## Source text
Ross Perot, the self-made Texas billionaire and one of the most successful third-party presidential candidates in U.S. history, died on Tuesday, his family’s spokesperson confirmed. He was 89.
Running as an Independent in the 1992 presidential election, he lost to Bill Clinton, but captured 19% of the vote. He was famous for uniting “both socially conservative, blue-collar, anti-NAFTA voters with fiscally conservative but socially moderate voters,” who wanted a change from the status quo, didn’t trust established political parties and who wanted to reduce the outsize power that lobbyists and special interest groups exert over policy decisions. And significantly, Perot was one of the first candidates in the modern era to attempt to bring his political message directly to the American public using the growing media landscape.
It all started when he announced his willingness to run for president on Larry King Live on Feb. 20, 1992, if the American people got him registered on 50 state ballots. TIME’s May 25, 1992, cover story called these citizen drives “the largest outpouring of volunteer enthusiasm America has seen since yellow ribbons dangled from every lamppost during the Gulf War…No independent candidate in 80 years has attracted anything like this kind of support.”
The magazine called his campaign “both a symptom of the failure of American democracy and a hopeful beacon of its ability to regenerate itself,” lamenting the professionalization of presidential politics. “Ross Perot in three short months has out of nothing created something far larger than a multibillion-dollar company, or perhaps something even larger than the multimillion-dollar campaign he will fund. Win or lose, his populist crusade and the challenge he is mounting to the establishment parties may well help break the deadlock of American democracy.”
In a Q&A in that same issue, Perot argued that the popularity of his campaign spoke to a larger untapped feeling of voter discontent: “What is happening has nothing to do with me. It has everything to do with people’s concerns about where the country is and where the country is going. There is a deep concern out there about the kind of country our children will live in that I don’t believe has surfaced in the polls yet. And if I want 100,000 volunteers more, all I need to do is go on some national show.”

## Available data
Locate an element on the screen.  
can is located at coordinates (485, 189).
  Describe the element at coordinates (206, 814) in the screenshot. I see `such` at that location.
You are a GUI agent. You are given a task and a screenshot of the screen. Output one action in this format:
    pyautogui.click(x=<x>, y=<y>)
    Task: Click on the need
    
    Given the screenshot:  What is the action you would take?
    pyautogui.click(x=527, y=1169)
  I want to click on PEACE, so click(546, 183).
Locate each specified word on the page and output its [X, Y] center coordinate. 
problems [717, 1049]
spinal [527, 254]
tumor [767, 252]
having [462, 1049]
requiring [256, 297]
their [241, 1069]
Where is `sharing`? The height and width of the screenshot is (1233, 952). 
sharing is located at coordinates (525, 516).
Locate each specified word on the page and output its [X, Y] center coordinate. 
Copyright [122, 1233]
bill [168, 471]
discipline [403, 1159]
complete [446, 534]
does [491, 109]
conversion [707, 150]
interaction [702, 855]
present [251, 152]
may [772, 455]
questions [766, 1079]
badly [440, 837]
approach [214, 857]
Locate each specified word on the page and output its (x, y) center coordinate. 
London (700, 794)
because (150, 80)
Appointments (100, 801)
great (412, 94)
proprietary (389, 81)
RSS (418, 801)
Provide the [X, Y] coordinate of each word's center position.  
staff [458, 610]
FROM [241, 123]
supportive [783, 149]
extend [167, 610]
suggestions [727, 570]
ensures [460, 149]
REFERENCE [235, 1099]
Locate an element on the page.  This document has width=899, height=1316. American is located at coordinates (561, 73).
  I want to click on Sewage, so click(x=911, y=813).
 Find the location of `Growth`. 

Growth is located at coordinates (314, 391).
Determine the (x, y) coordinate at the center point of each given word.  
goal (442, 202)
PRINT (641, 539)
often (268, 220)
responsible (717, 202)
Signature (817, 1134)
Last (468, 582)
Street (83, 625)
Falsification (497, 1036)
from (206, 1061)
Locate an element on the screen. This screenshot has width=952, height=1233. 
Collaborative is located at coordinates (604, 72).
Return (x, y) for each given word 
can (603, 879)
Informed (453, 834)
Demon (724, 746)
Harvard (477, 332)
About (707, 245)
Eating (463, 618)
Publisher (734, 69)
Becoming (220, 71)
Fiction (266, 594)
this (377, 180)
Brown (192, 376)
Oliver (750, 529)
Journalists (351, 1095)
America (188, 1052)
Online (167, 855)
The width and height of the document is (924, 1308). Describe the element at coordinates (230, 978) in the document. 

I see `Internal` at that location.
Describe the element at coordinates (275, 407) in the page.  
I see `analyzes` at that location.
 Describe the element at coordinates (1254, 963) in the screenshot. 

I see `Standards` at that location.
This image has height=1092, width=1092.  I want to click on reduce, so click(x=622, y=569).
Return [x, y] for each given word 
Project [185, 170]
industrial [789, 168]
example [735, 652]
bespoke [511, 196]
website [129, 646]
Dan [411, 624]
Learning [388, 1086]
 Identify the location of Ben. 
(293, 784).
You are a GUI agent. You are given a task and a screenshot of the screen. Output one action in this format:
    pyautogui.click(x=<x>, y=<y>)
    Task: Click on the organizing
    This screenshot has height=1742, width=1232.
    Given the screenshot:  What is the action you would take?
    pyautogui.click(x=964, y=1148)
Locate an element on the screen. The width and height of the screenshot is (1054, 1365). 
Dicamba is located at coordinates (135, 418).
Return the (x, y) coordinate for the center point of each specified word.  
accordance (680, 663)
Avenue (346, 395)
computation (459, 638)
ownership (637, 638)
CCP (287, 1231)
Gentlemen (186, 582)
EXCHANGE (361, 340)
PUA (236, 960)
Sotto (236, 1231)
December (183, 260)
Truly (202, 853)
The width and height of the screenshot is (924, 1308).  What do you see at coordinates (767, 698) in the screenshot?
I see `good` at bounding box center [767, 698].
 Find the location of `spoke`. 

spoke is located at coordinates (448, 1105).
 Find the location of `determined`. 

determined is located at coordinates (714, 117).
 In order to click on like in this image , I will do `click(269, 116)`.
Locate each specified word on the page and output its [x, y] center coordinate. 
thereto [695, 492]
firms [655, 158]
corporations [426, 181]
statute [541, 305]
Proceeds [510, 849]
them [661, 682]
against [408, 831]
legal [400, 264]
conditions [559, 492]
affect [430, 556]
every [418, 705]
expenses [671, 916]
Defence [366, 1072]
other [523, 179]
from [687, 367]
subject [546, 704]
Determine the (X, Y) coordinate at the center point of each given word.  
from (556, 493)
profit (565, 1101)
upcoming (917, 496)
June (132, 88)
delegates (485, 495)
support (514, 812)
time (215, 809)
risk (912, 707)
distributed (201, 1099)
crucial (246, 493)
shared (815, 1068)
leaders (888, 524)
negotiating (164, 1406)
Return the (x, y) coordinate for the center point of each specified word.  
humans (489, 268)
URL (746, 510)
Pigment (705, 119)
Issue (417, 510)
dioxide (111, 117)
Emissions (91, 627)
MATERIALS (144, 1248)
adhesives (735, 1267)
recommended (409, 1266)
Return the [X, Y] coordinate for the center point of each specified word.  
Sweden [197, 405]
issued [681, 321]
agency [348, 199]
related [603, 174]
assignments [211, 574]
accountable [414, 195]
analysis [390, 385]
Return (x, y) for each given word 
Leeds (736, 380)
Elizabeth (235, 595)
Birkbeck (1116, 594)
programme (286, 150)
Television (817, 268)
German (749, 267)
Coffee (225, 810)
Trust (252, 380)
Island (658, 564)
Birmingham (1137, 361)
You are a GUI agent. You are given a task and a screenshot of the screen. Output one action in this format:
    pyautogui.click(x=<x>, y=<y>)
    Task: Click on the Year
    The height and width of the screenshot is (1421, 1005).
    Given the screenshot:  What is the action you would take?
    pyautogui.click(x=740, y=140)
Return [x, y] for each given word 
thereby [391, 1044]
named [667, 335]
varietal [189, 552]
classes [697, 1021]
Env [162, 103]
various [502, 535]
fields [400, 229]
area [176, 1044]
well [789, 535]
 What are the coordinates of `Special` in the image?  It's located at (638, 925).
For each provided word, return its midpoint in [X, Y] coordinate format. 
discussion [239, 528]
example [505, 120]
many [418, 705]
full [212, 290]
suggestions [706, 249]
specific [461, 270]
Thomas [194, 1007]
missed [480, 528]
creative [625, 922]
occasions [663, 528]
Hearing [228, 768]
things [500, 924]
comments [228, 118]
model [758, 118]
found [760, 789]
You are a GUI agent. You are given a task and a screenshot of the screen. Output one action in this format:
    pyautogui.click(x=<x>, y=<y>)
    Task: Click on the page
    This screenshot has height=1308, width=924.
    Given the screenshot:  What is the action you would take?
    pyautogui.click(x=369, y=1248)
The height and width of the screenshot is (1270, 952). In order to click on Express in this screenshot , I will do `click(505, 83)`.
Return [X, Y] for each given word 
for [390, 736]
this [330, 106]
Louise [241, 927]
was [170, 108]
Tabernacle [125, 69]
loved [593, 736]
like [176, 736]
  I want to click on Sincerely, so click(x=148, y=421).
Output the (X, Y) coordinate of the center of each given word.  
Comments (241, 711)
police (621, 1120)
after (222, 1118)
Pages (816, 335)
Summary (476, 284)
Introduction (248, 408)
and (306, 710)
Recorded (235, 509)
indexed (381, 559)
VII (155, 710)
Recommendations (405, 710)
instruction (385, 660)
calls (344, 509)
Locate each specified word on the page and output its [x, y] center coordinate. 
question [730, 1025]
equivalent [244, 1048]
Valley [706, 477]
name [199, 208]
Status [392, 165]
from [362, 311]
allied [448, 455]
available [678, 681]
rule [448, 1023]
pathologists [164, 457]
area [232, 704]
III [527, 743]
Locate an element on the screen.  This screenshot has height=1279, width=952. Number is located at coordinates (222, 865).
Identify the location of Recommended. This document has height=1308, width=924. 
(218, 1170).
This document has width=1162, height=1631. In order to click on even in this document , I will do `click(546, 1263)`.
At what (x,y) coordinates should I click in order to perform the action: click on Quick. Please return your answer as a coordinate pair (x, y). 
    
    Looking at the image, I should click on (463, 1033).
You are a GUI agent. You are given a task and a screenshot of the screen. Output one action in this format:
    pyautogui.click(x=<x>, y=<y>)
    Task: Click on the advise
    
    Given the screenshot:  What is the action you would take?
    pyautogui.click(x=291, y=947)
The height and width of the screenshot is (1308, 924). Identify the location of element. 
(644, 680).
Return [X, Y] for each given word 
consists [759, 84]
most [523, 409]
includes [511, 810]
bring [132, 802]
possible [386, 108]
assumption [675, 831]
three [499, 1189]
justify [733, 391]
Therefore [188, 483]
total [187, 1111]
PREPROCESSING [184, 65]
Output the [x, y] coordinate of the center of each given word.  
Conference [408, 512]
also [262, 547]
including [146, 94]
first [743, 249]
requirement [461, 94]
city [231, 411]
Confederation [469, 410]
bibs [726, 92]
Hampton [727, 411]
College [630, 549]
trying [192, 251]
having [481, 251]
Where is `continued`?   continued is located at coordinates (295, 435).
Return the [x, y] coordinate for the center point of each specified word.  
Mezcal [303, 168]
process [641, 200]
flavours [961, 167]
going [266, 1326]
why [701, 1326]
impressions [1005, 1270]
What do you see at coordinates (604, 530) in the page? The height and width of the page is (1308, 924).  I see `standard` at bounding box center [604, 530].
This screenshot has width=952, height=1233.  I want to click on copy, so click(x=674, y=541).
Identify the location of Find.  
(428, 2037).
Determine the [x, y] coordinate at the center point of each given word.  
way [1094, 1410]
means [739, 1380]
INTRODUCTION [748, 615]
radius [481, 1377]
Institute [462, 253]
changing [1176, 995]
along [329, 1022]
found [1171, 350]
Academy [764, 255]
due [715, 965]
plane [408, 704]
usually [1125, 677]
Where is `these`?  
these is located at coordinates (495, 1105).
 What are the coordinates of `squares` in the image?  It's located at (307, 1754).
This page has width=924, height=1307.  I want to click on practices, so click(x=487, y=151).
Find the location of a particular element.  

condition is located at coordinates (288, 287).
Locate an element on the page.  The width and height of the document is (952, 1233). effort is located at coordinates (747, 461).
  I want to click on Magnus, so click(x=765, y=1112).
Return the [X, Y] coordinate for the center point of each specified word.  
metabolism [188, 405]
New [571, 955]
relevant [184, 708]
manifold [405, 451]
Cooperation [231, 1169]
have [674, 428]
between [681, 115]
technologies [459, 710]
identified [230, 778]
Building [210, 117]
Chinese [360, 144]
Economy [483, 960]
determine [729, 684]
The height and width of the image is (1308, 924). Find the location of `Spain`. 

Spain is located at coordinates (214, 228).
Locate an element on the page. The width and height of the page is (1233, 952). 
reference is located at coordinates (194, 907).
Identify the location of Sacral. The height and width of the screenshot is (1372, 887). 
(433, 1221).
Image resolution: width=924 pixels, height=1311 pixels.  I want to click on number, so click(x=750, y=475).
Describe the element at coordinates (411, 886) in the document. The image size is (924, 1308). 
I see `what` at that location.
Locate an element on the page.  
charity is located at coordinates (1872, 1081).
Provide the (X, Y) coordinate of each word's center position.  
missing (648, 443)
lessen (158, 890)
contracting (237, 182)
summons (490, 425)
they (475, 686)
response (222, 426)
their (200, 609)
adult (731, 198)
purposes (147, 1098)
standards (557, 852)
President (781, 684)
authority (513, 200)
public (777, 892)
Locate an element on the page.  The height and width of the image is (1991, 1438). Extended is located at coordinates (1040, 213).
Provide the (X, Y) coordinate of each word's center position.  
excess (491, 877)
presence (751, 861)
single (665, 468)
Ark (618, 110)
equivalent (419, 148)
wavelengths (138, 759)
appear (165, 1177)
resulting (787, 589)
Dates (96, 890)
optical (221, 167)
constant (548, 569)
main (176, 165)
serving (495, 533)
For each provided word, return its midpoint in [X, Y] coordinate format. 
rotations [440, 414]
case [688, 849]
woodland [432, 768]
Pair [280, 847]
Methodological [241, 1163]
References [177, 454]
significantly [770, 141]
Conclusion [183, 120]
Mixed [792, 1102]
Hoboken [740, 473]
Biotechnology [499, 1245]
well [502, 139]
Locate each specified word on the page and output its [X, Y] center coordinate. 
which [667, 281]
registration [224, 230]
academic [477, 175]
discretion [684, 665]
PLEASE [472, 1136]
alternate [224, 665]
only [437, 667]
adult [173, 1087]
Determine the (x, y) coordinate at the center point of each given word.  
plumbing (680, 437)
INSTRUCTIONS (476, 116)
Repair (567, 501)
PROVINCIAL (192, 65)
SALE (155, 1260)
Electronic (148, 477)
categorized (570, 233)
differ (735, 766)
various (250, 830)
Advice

## Work to be completed
Rewrite the portion of the Ross Perot text that opens with "Ross Perot, the" and closes with "confirmed. He was 89.", putting "businessman" in place of "billionaire".

## Solution to the problem
Ross Perot, the self-made Texas businessman and one of the most successful third-party presidential candidates in U.S. history, died on Tuesday, his family’s spokesperson confirmed. He was 89.